All totaled, about 90 percent of lead is used in readily recyclable products, and almost all of it is recycled in the U.S.
Although it may sound like tricky business, recycling lead is not all that different from reprocessing other metals. To see the process up close, check out this lead recycling video from How Stuff Works.
They may be produced for safety, but fire extinguishers can be tough to recycle.
For starters, the contents are under high pressure and may explode if the tank is punctured or the contents are mixed with other materials. Very old fire extinguishers may also contain carbon tetrachloride, a known carcinogen.
However, the tank of a fire extinguisher is made of highly-recyclable steel, while the spraying mechanism contains brass and plastic.
Commonly referred to as Freon, a
, refrigerants are used for cooling in cars, refrigerators, air conditioners and other appliances.
The EPA requires that all refrigerants, including Freon and similar chemicals, go through a recovery, recycling or reclamation process in accordance with strict guidelines.
To recycle refrigerants, licensed technicians go through a variety of processes to remove the chemicals from automobiles and appliances. From there, they are sent through an oil separator, filter and dryer and processed for reuse.
Want to learn more about how refrigerants are recycled? Check out this truly amazing GE recycling plant in Philadelphia that processes more than 1 million appliances per year and salvages refrigerants and other components for recycling.
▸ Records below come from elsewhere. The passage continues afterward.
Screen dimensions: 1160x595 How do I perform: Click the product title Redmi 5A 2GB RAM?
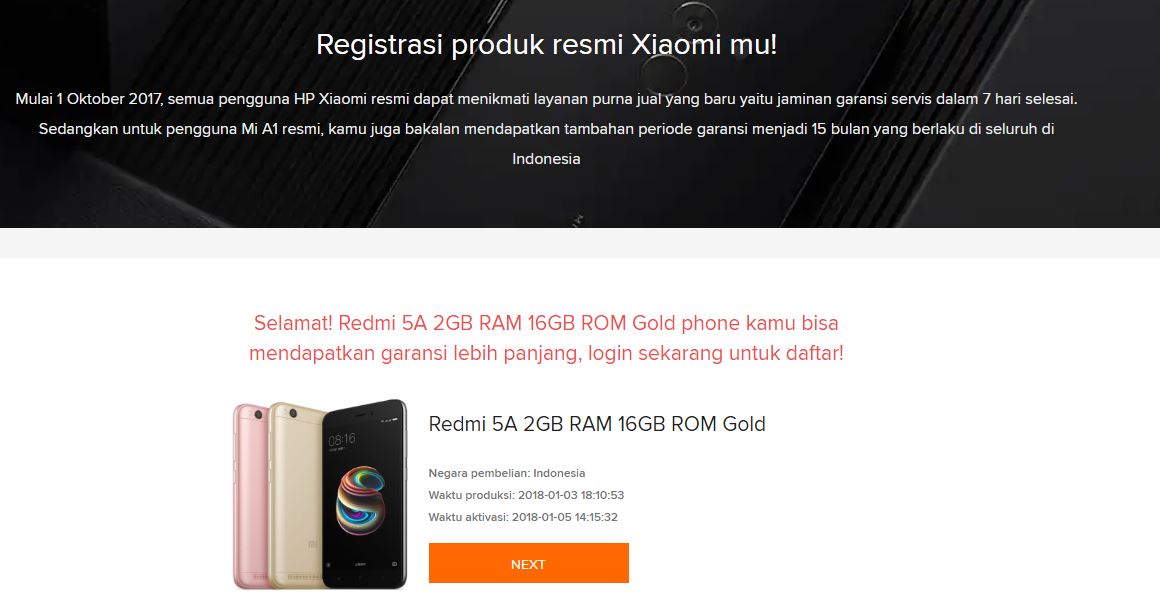coord(597,424)
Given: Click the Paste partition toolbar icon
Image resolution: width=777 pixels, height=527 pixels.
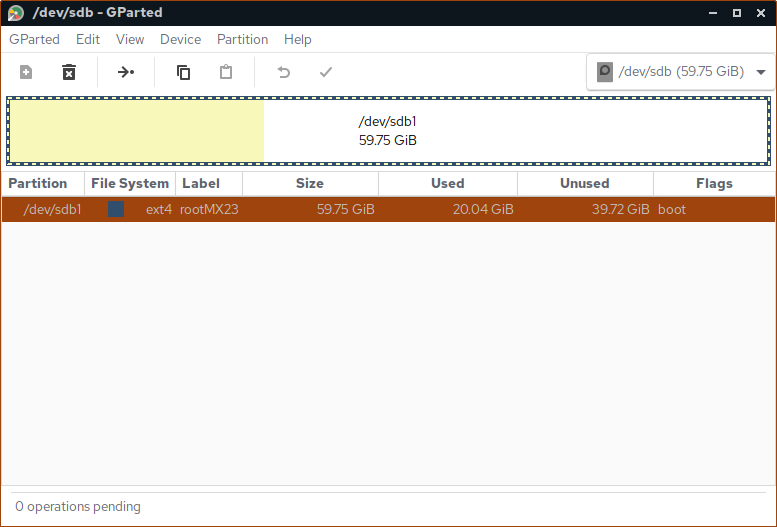Looking at the screenshot, I should pos(226,72).
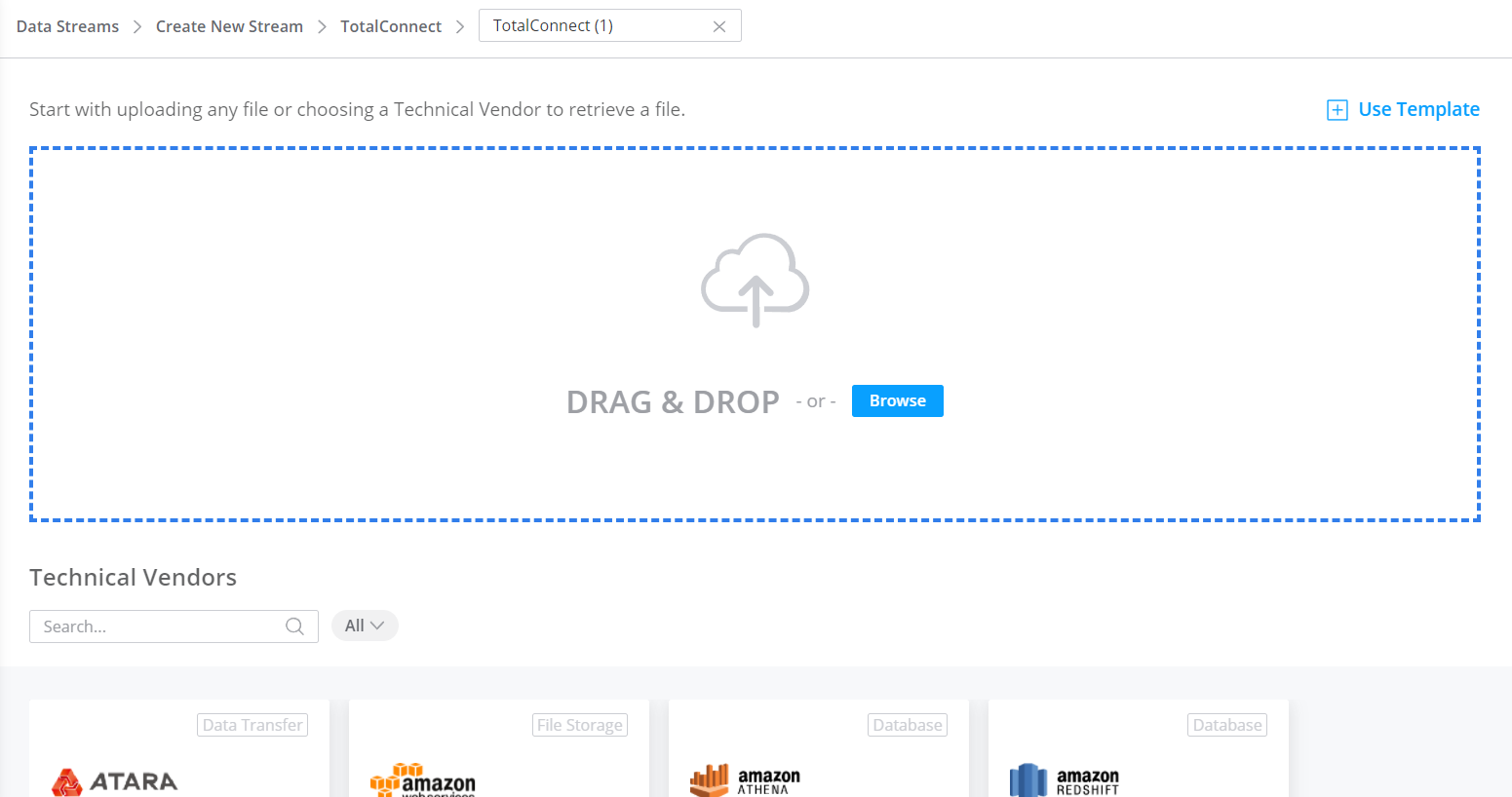Click the search magnifier icon
This screenshot has height=797, width=1512.
(x=294, y=626)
Pesticides, herbicides and fungicides are, by nature, highly poisonous and extremely dangerous materials – meaning it’s vital to dispose of them properly at licensed hazardous waste facilities.
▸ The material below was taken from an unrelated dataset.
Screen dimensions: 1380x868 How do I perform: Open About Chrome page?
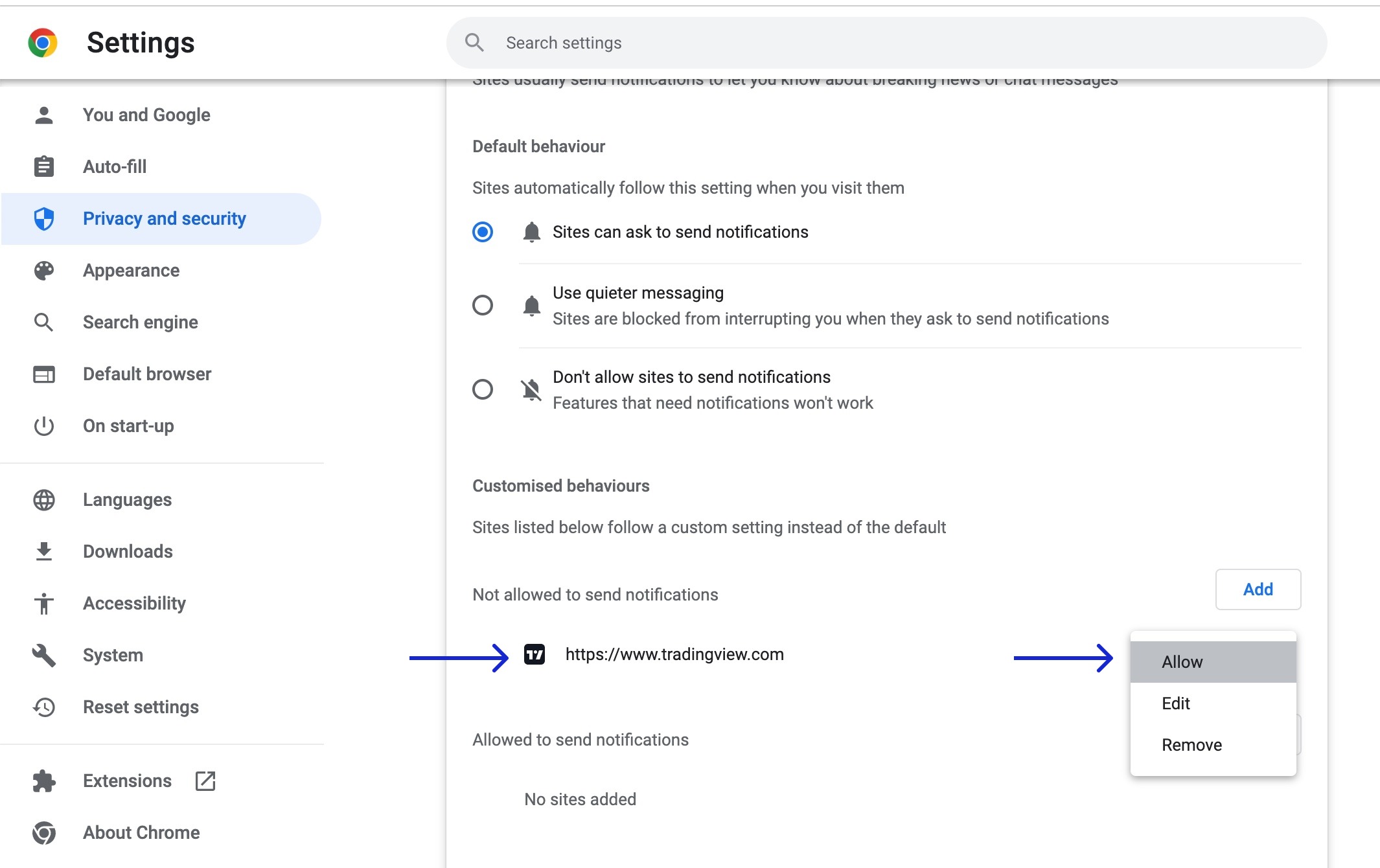[x=141, y=833]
After being dropped off at HHW facilities, pesticides are typically sent to a secure chemical landfill or incinerator.
While these materials cannot be recycled, many pesticides dropped off at HHW collectors are still usable. Usable items are often made available to the public for free at HHW “swap shops,” reducing the need for disposal.
Systems also exist to chemically degrade chlorinated hydrocarbon pesticides, but these methods are still being tested and are not yet considered a viable large-scale disposal option.
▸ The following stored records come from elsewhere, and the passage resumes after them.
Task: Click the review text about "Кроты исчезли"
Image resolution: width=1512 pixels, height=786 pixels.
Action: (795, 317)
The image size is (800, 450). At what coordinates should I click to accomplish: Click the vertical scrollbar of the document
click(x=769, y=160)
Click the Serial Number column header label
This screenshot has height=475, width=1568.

They’re made to save your life, but recycling smoke detectors is often messier than it looks.
The majority of all household smoke detectors in the United States contain a radioactive element, americium-241. While the amount of Am-241 is small enough to be considered harmless, additional care must be taken when disposing of smoke detectors.
That said, these common household products contain circuit boards that can be recycled with other e-waste. The battery, hard plastic case and remaining metals are also recyclable after radioactive elements are removed and managed properly.
Most smoke detectors are disposed of through manufacturer take-back programs. Curie Environmental Services also provides a first-of-its kind mail-back program for all brands of smoke detectors.
Improper disposal of discarded medical sharps, both by home users and health care facilities, can pose potential health risks to the public, waste workers, janitors and anyone who handles the garbage.
For example, waste workers may be exposed to potential needle stick injuries and infection when sharp containers break open inside garbage bags or are mistakenly sent to a recycling center – making proper disposal crucial for this common medical waste material.
After used sharps are transported to a hazardous waste collector, they are often disposed of in medical waste incinerators.
However, innovators are exploring ways to recover valuable resources from used sharps. Through a partnership with Waste Management, medical tech company BD currently accepts used sharps and recycles them into useful new products, such as its BD Recykleen sharps collectors.